● **PROVIDED TEXT**
---------------

While the COVID-19 pandemic has exposed many systemic flaws in our healthcare system, the critical drug shortages that are starting to cripple patient care across North America have not received much attention yet.
The first cracks to appear were the battles over personal protective equipment (PPE), where years of outsourcing and penny-pinching left many countries fighting over scarce Chinese-made mask supplies. We put all of our frontline providers and patients at risk to shave pennies off the cost of simple paper masks, which ironically are made with our own exported pulp-paper products. Since then we have seen provincial and federal governments scrambling to secure supplies with varying levels of success.
Now we are facing a scramble for drugs.
The occasional scarcity of specific generic drugs has been occurring for years and served as a warning sign of systemic flaws. Recently, Health Canada published a long list of critical care drugs that are either actively experiencing shortages or are predicted to be in dire shortage in the near future, meaning fewer patients may have access to modern medicines and potentially more unnecessary deaths in a system that is already reeling from devastating outbreaks in long-term care homes.
The main culprit is Canada’s long medical supply chain. Similar to PPE, Canada relies heavily on manufacturing plants in foreign countries, mainly in China and India, to provide us with the raw materials and/or the final end-use product. These raw materials are the precursors that precede the production of the Active Pharmaceutical Ingredient (API) and lead to the final product. The Health Canada list indicates that the vast majority of the precursors as well as APIs are sourced from these countries. India has already restricted export of certain precursors, partly explaining our supply shortages now, and other countries may follow suit should local outbreaks worsen. This is exactly what happened with masks as China, Taiwan and other countries limited the export of PPE when our needs were most acute.
It may have made sense at one point to outsource production of these drugs to reduce costs, allowing patients in Canada to benefit from lower retail prices. However, what made economic sense in an earlier era has left us in a strategically and medically vulnerable position.
To compound matters, frontline pharmacists, physicians and even hospitals and retail pharmacies have little visibility into these complicated supply chains, meaning shortages can be sudden and unexpected. Many hospitals do not have a real-time tracking system of their drug stock and update their supply levels manually. When they discover shortages, they have to resort to calling around or emailing colleagues to fill gaps in a time-consuming and haphazard fashion.
Thankfully, the crisis seems to have led to some degree of mobilization in both the private and public sectors and we know Health Canada is scrambling to secure supplies from across the world. All bets are off should our crisis escalate or if the U.S. or others decide to unilaterally cut off supply.
There are some short-term and long-term solutions that should be implemented. First, in addition to supporting government efforts at securing drug supplies, we need hospitals, pharma companies and group-purchasing organizations to allow more transparency into their supply chains. We need to know in advance when and where the shortages are going to be, not two months after the supply dries up.
Second, we must bring drug production back to Canada; we certainly have the requisite skills and know-how to produce locally. Costs will be higher and governments will need to guarantee orders to ensure we do not return to the same insecure system when the pandemic ends. We could have local production of many of these medications by the end of the year if we acted quickly.
Third, we need to build and secure local vaccine production. The scramble to produce vaccine doses, once one of the many candidates being tested is validated, is going to make the fight over PPE look tame. A vaccine is truly the only long-term way for a return to normal economic activity. Each day of delay is billions of dollars lost to our economy.
These goals are achievable but will require long-term coordination and planning as well as financial commitments from the business community and government. COVID-19 has presented a singular challenge to the health and well-being of Canadians; self-sufficiency in medications and vaccines is one of the strongest ways to meet that challenge head on.

---------------

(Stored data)
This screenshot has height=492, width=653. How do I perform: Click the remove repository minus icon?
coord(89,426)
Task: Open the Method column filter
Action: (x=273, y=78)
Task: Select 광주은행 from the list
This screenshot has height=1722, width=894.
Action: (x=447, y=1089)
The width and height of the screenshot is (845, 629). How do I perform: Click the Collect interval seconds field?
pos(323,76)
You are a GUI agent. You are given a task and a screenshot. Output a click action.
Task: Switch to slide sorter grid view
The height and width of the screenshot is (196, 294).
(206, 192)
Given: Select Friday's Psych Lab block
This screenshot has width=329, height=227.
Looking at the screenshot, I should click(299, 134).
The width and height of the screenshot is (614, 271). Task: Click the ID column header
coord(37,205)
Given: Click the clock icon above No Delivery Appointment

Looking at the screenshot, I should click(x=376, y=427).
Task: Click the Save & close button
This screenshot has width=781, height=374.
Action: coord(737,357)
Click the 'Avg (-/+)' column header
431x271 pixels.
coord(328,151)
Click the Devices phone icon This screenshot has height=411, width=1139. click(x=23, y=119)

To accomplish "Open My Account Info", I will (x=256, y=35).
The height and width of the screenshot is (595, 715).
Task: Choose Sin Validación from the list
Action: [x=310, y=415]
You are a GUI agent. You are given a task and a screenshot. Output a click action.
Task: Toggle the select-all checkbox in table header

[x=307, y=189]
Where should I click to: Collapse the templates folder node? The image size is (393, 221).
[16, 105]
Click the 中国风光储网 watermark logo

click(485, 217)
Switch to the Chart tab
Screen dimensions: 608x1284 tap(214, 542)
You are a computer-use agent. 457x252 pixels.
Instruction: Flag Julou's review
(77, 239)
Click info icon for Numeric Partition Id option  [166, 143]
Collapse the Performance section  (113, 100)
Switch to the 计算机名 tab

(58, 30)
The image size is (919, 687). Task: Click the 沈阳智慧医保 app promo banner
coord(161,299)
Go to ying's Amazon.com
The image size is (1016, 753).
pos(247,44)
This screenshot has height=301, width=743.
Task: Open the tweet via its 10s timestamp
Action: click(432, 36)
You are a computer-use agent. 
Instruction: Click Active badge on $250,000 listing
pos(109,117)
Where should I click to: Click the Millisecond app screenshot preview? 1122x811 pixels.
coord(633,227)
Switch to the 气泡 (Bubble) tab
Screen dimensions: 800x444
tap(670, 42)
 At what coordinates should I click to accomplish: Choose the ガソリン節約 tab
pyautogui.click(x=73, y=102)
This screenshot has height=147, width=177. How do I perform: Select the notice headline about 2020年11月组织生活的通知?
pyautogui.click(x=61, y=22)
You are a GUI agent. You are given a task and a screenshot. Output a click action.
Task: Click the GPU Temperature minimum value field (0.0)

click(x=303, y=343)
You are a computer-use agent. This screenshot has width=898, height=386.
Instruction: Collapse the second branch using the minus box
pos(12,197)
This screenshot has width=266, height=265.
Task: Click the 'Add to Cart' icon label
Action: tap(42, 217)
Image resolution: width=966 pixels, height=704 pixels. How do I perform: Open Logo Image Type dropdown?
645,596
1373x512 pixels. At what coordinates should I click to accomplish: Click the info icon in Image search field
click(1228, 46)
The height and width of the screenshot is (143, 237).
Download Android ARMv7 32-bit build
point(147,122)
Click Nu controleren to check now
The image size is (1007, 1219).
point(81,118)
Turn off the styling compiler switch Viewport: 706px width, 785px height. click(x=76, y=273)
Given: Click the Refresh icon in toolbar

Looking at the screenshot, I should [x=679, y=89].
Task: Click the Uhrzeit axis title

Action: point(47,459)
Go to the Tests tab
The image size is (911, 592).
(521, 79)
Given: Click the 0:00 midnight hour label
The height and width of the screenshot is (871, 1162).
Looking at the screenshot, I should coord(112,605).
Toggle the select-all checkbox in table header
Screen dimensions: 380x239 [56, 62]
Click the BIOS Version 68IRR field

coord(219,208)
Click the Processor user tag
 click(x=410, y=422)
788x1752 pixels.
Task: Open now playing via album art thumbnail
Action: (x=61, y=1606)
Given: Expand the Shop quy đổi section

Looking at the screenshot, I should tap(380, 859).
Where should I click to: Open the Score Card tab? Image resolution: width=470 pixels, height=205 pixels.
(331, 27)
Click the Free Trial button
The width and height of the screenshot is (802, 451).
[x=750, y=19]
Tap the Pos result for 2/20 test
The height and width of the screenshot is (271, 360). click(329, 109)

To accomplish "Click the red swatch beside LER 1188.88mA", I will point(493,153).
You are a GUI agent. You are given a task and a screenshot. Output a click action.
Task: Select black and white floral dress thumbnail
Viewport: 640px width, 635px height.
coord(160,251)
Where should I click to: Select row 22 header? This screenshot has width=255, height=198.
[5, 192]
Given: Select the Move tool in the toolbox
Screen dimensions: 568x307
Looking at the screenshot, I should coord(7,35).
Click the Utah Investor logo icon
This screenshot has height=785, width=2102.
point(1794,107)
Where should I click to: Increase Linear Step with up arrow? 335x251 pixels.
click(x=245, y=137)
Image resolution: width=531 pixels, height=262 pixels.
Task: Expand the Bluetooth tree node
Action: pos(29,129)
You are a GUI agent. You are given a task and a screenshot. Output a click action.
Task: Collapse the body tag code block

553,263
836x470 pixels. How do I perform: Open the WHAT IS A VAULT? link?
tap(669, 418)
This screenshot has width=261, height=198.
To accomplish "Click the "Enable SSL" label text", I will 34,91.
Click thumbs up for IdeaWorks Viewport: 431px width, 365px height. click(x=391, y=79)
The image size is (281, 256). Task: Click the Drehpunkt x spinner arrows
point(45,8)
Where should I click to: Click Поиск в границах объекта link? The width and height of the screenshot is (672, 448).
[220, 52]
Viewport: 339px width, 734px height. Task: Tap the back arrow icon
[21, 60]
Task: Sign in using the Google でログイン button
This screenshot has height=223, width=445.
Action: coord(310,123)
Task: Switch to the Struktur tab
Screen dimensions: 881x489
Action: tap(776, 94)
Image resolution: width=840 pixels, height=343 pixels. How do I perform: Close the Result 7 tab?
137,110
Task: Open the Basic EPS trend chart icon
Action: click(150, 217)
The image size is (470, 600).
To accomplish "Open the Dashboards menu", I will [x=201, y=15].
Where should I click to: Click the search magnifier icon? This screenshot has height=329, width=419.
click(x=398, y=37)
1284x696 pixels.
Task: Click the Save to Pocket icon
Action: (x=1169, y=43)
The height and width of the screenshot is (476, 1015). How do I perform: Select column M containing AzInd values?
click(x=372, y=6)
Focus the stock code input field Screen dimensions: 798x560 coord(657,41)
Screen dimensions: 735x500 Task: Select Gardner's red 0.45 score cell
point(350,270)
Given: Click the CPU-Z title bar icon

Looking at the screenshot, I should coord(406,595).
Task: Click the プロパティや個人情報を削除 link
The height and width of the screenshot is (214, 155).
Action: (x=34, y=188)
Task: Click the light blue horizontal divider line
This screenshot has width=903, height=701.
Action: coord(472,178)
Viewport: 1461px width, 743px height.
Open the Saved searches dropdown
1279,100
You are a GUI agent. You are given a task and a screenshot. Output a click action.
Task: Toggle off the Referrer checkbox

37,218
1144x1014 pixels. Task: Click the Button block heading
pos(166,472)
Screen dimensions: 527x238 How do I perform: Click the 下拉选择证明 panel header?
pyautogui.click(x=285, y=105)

---------------

● **TASK**
Please repeat the part of the drug-shortage article starting with "The occasional scarcity" and going on through "long-term care homes.". The entries have nothing to do with the drug-shortage article above.

● **ANSWER FOR THIS EXERCISE**
The occasional scarcity of specific generic drugs has been occurring for years and served as a warning sign of systemic flaws. Recently, Health Canada published a long list of critical care drugs that are either actively experiencing shortages or are predicted to be in dire shortage in the near future, meaning fewer patients may have access to modern medicines and potentially more unnecessary deaths in a system that is already reeling from devastating outbreaks in long-term care homes.